I woke this morning too early (forgot to change the clock in the bedroom...) and when I checked my emails, I had a CNN breaking news that Joe Frazier had died.  I never liked boxing or followed it one bit, but my cousin Jeff and I spent a lot of time talking about Joe Frazier. 

For a time, we lived with my aunt and uncle and their three boys.  During this time, about 11 years old, I was obsessed with my tape recorder- you know, the old rectangular kind with big buttons.  Pressing PLAY and RECORD at the same time brought magic.  I had signs that said, “Shhhhh.  Taping,” that I’d pin on the door.  I had a microphone that I would interview people with.  My cousins and brother and I would do skits.

Jeff’s specialty was doing the sports casting for our news show.  He was 11 months younger than me and the funniest kid around.  I would do serious news in a manly voice and it would make no sense.  But Jeff would do an impeccable impersonation of Howard Cosell and yet spin it to make it hilarious.  He could also do President Jimmy Carter.  The best was when he did both.

“Ha-i.  I’m President Jimmy Carta.”  “I’m Howard Cosell.”

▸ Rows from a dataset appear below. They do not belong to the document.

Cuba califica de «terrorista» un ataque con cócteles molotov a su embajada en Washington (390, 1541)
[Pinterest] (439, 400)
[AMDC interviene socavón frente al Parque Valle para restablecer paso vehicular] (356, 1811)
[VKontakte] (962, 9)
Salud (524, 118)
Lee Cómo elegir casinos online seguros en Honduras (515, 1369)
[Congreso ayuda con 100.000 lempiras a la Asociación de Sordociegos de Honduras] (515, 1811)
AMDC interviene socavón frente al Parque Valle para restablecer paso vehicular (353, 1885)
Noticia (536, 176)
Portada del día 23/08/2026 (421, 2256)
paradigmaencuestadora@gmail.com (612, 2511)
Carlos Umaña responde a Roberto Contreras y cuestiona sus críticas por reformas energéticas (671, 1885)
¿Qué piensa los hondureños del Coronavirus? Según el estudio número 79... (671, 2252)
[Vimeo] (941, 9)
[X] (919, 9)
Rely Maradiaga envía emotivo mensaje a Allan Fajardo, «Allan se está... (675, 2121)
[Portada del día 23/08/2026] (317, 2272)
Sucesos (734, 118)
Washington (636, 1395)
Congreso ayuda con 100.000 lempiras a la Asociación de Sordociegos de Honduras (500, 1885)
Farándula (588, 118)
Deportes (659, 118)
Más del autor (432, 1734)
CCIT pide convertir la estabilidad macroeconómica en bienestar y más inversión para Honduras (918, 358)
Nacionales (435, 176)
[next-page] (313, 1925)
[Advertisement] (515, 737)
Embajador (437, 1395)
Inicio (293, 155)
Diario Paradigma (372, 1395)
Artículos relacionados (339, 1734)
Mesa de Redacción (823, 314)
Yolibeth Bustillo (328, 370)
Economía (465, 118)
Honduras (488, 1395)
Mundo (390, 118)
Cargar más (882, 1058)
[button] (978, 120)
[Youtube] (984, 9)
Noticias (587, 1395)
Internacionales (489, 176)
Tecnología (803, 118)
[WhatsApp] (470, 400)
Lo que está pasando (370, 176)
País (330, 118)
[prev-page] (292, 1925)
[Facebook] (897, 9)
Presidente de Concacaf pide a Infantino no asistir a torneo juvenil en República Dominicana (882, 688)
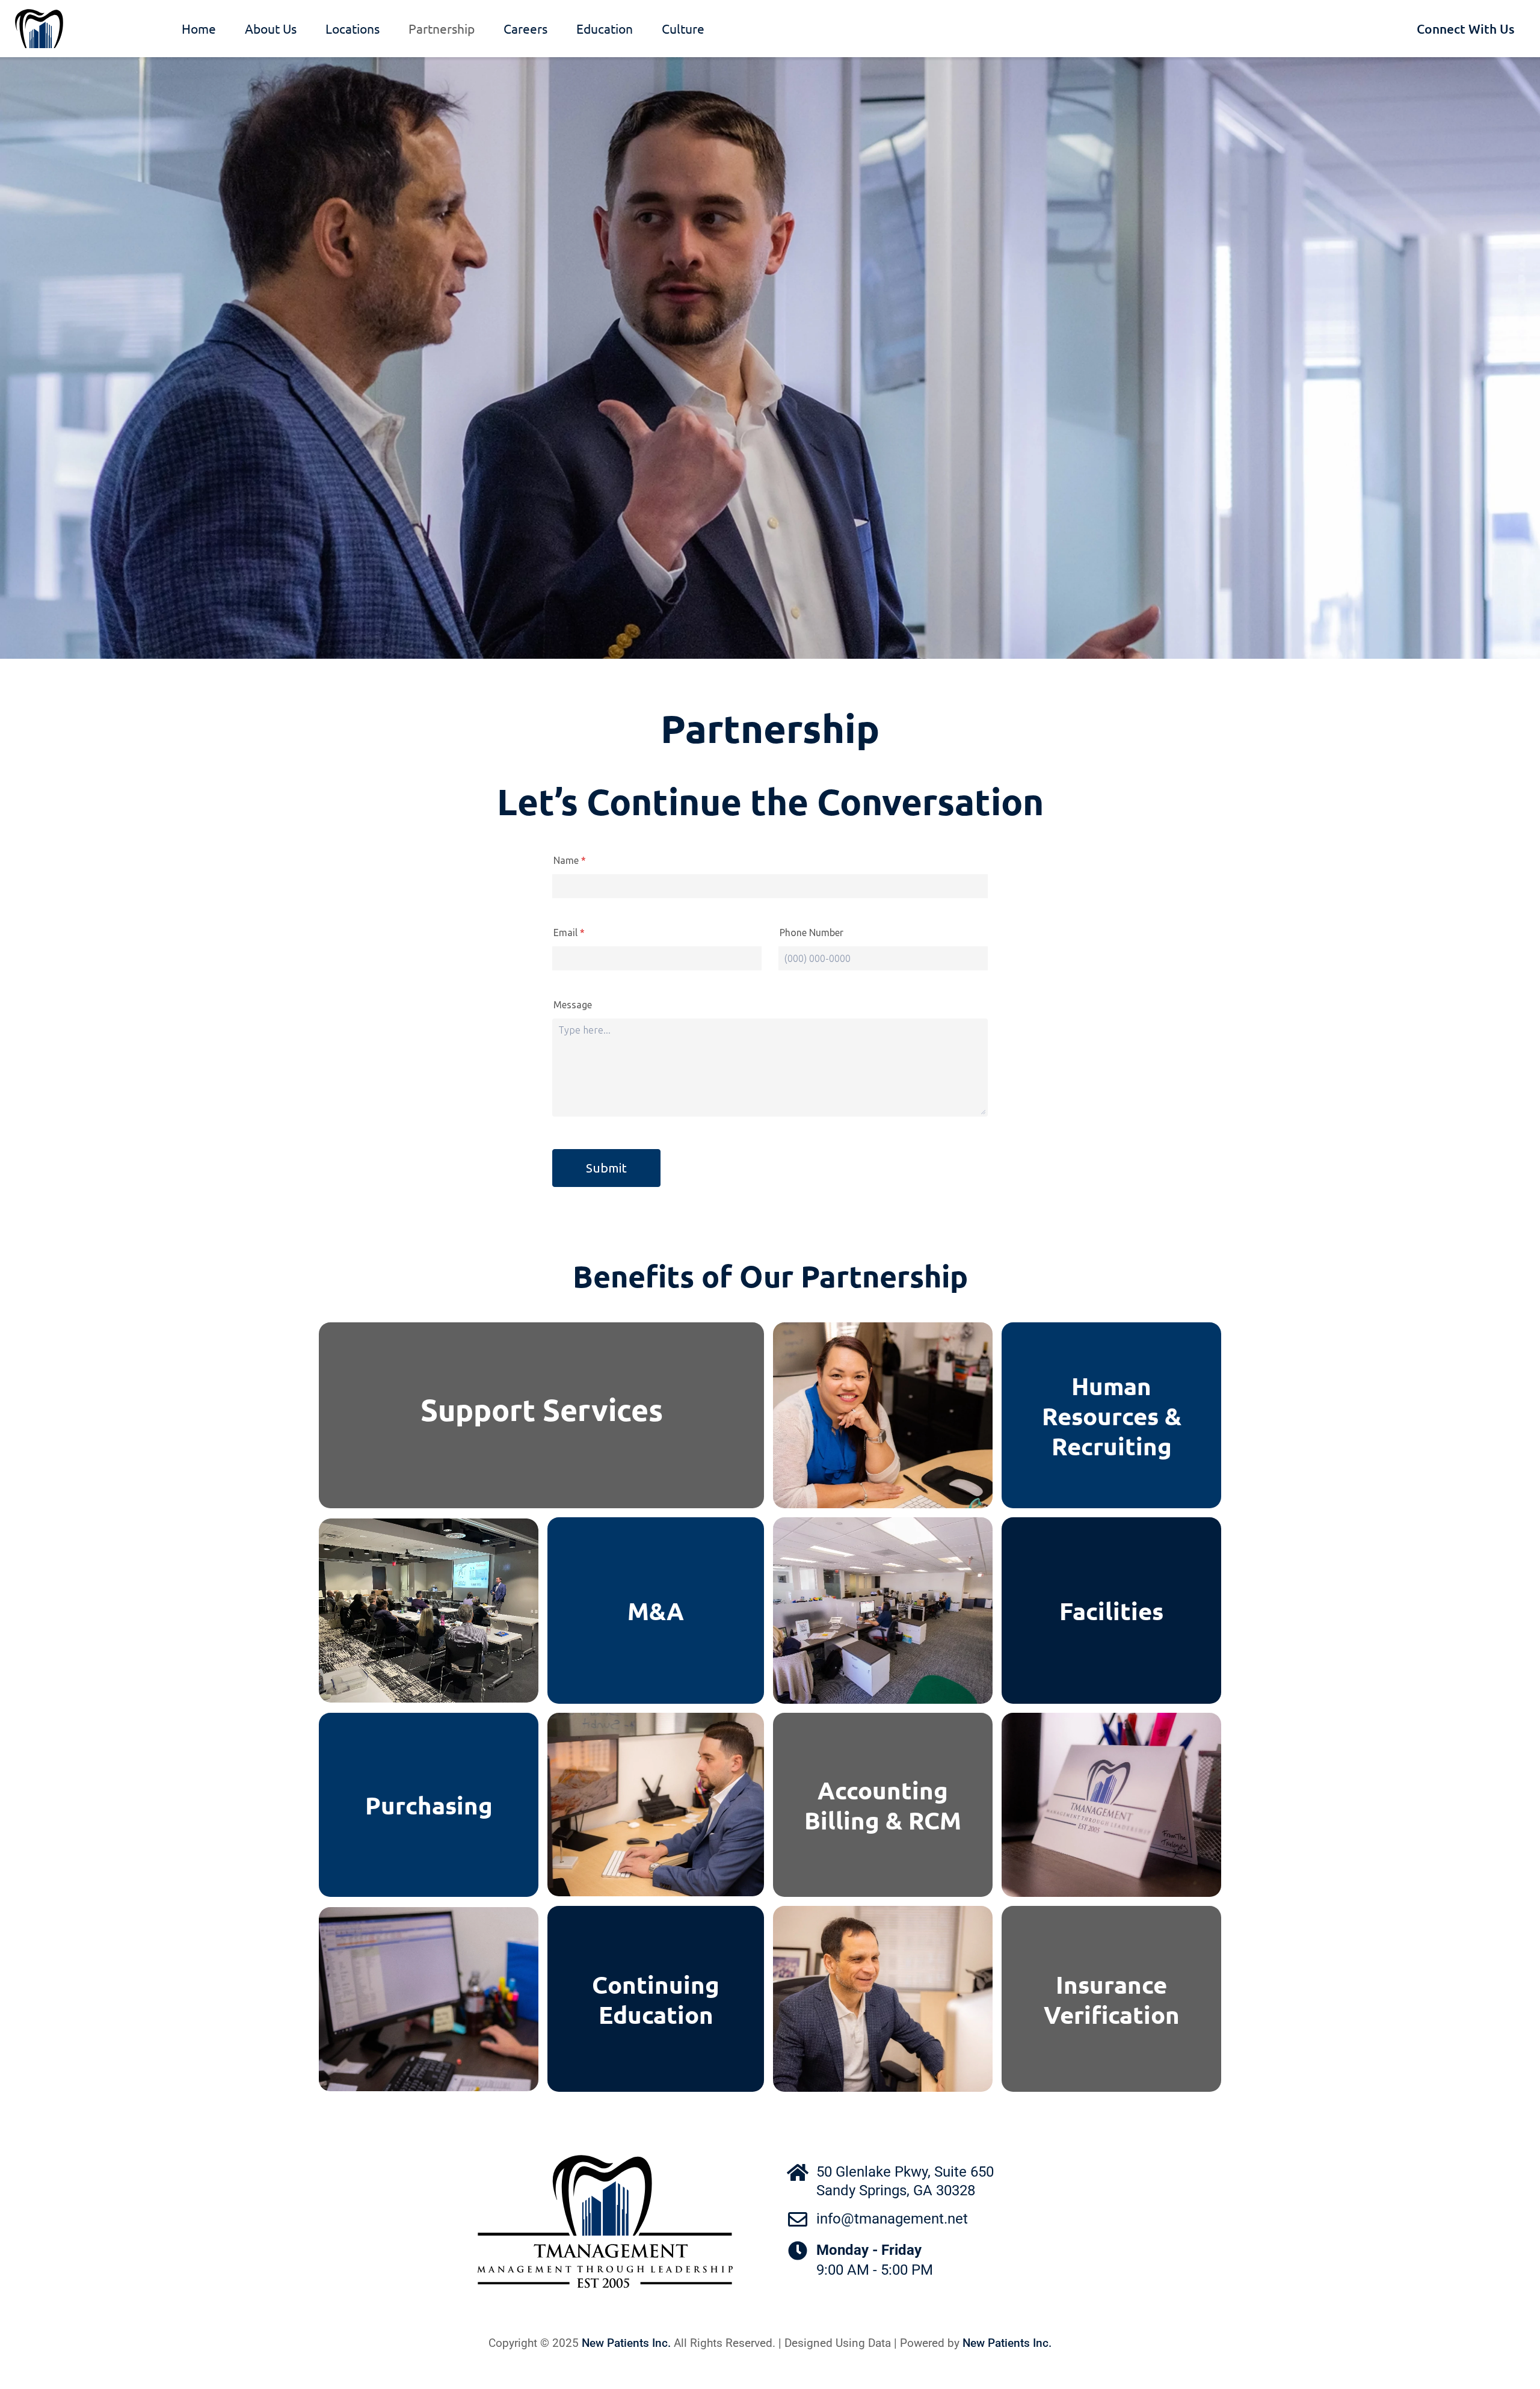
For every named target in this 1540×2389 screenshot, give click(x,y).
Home (199, 28)
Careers (525, 28)
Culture (683, 28)
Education (604, 28)
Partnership (441, 28)
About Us (271, 28)
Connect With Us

Then he’d call a fight between Mohamed Ali and Joe Frazier as both and I’d nearly wet my pants laughing.  Once, he had a bird fly in and bite Joe Frazier on the neck.  “And he died.”

Really, can it get any funnier?  Not to an 11-year-old with an amazing cousin.

So thanks, Joe Frazier, for whatever it was you did in boxing AND  for the good times we had with birds biting you on the neck until death.